Ron Kolm (born 1947) is an American poet, writer, editor, archivist, and bookseller based in New York City. Known as "one of the mainstays of the downtown (literary) scene," Kolm is also a founder of the Unbearables, a "ragtag bunch of downtown poet-troublemakers."

==Biography==
Kolm moved to New York in 1970 and got a job at the Strand bookstore, where he worked with Tom Verlaine and Patti Smith. Kolm's career in NYC independent bookstores spans some forty years and includes working at Eastside Bookstore, the original Coliseum Books on 57th Street, Shakespeare & Co. on Broadway at Astor Place, St. Mark's Bookshop, and Posman Books in Grand Central Terminal.

Kolm now works at the Posman Bookstore in Chelsea Market on the west side of Manhattan and lives in Long Island City.

==Writing and editing==

Kolm is one of the "insurgent" writers and editors who emerged during the "blatant transformation and decay" of New York City in the 1970s and '80s. Kolm's writings frequently focus on anti-institution and anti-establishment themes along with issues such as residential squalor, recent control, the real estate boom, and everyday life on the Lower East Side of Manhattan before gentrification. The works of Kolm and other writers from this time have been called "radical postmodernism."

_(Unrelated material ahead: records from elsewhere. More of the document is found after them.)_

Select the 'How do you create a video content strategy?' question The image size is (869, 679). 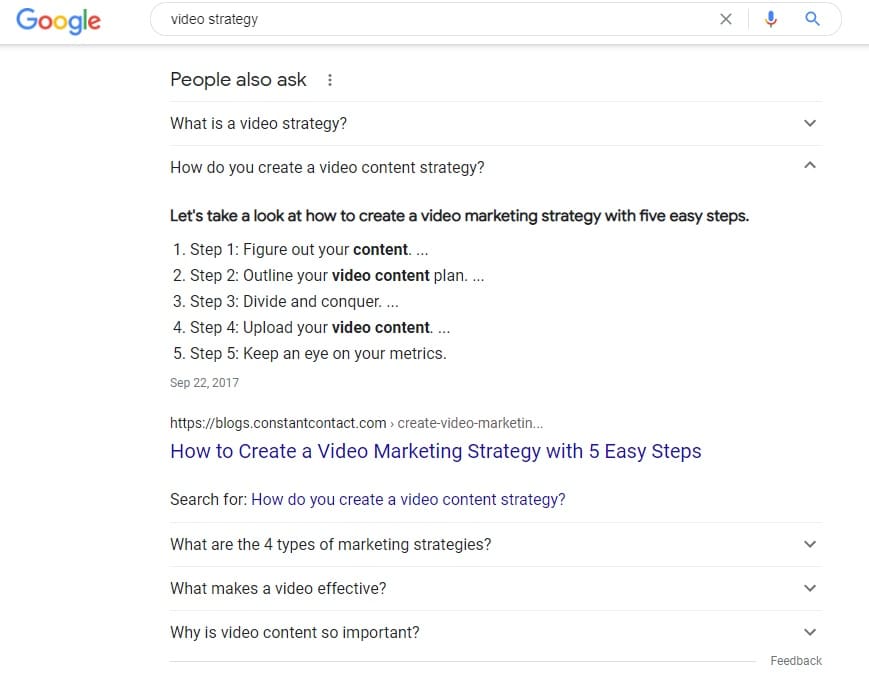327,167
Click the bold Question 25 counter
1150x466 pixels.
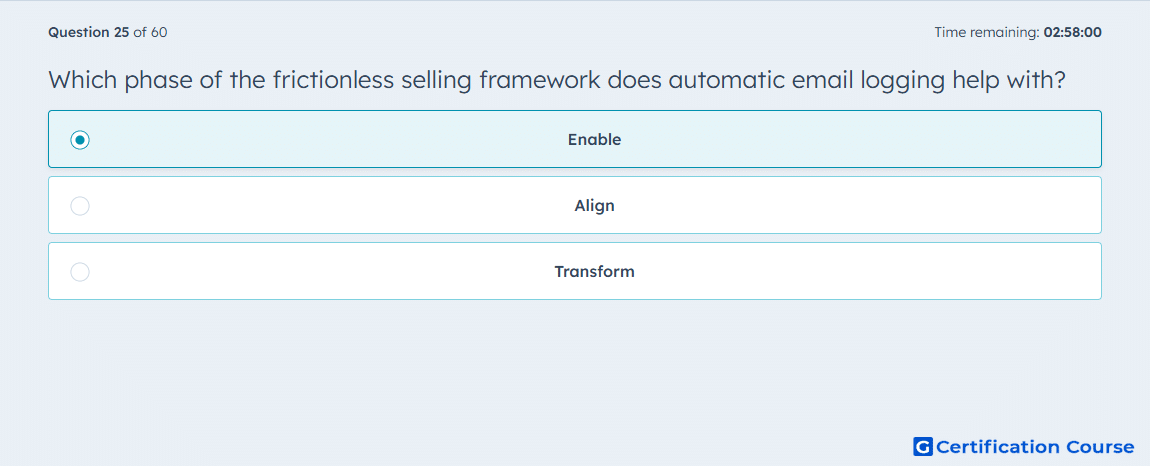click(89, 32)
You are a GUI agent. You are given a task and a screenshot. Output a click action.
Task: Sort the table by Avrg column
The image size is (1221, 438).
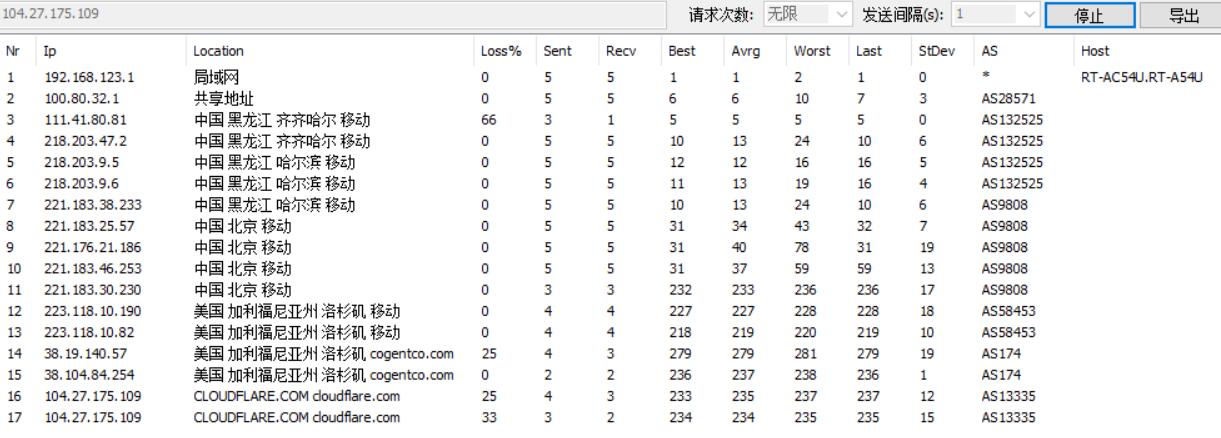(x=745, y=50)
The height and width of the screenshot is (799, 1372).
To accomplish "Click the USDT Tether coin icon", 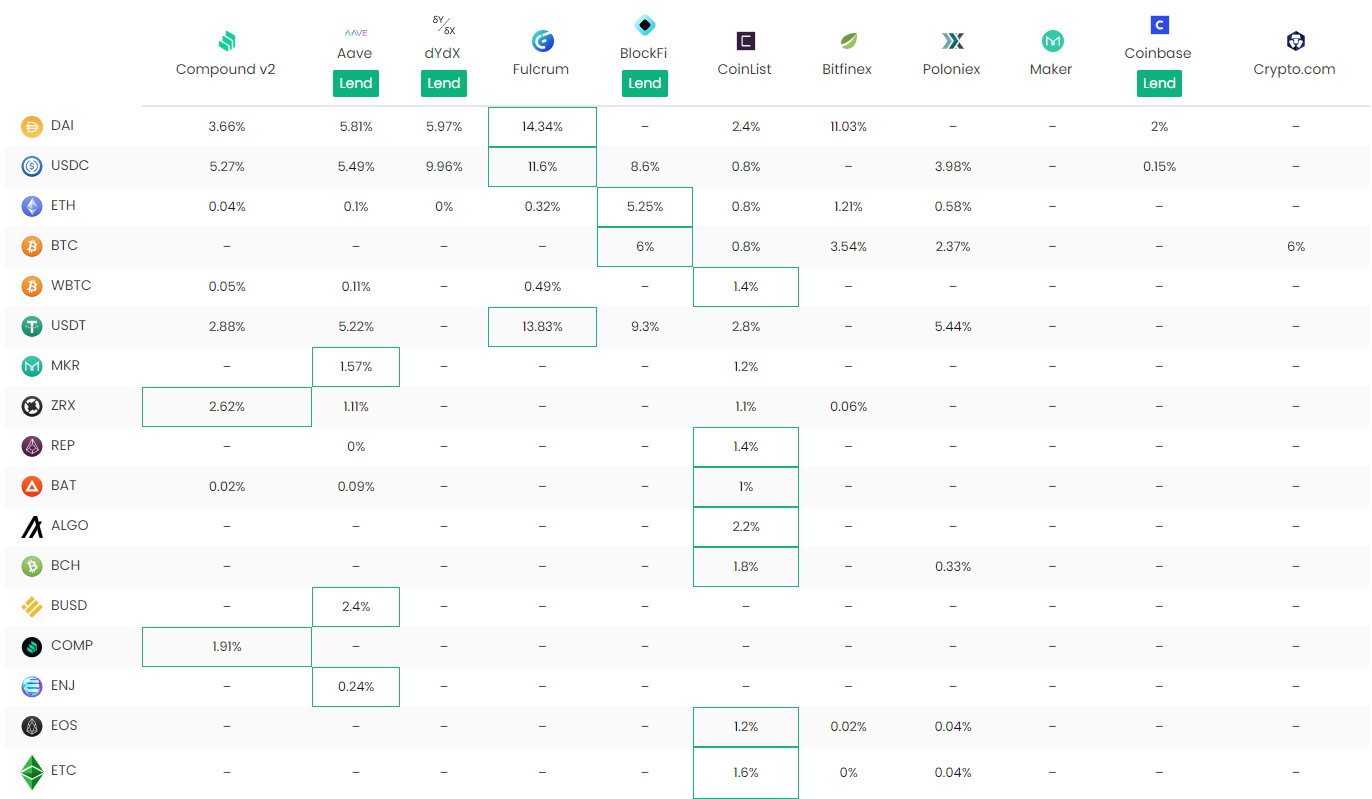I will (31, 326).
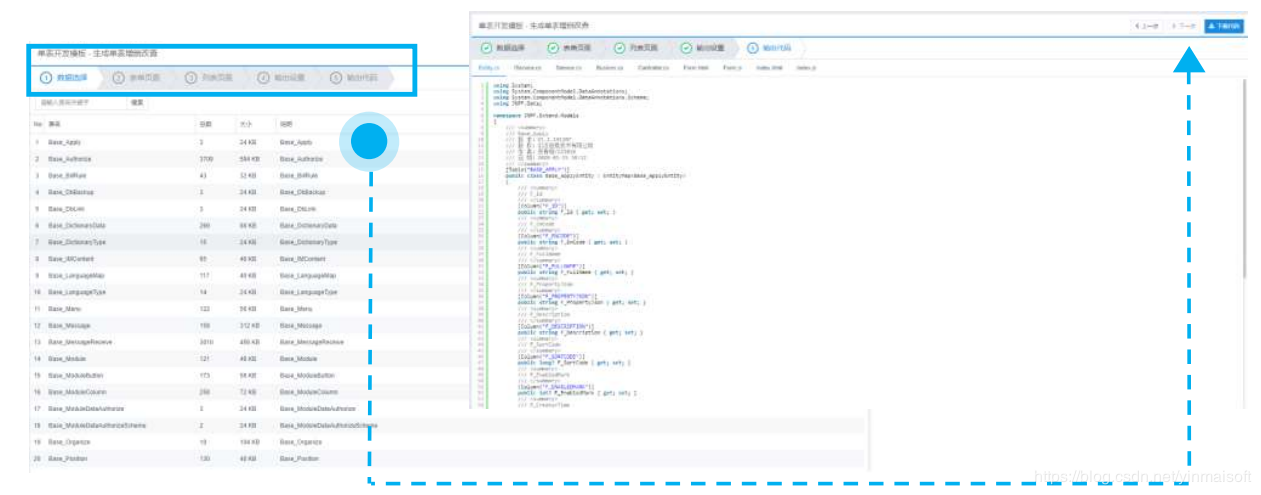Click step 2 form page icon in left wizard
The width and height of the screenshot is (1261, 495).
pos(118,77)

Kolm's writings have been printed in hundreds of small magazines along with books and anthologies such as the Penguin Books anthology Between C & D: New Writing from the Lower East Side Fiction Magazine, The Outlaw Bible of American Poetry, and Up Is Up, But So Is Down; New York's Downtown Literary Scene, 1974-1992 from New York University Press. His other publications include collections of his short fiction and poetry. He also collaborated on a novel, Neo Phobe, written with Jim Feast.

In addition to his writing, Kolm edited several downtown magazines during the 1970s and '80s. In 1980 Kolm established his own small press; Low-Tech Press. Before calling it quits a decade later, he had assembled a backlist of ten books (The Low-Tech Manual, Five Plus Five, Girlie Pictures and several Mike Topp titles). As he said to Levi Asher of Literary Kicks: "I published Art Spiegelman, Tuli Kupferberg and Hal Sirowitz, among others." In 2012 Ron Kolm became a contributing editor of Sensitive Skin Magazine, and the editor of The Evergreen Review. His tenure at the Evergreen Review came to an end in 2015.

From 2012 through 2019, Ron Kolm participated in Michael Rothenberg's and Terri Carrion's international event, One Hundred Thousand Poets for Change (100 TPC). In 2013 he became a member of Brevitas: a community of invited poets who email 1 to 2 original poems (14 lines maximum) to the group on the 1st and 15th of each month. Kolm has also been the featured weekly poet in the Poetry Super Highway three times.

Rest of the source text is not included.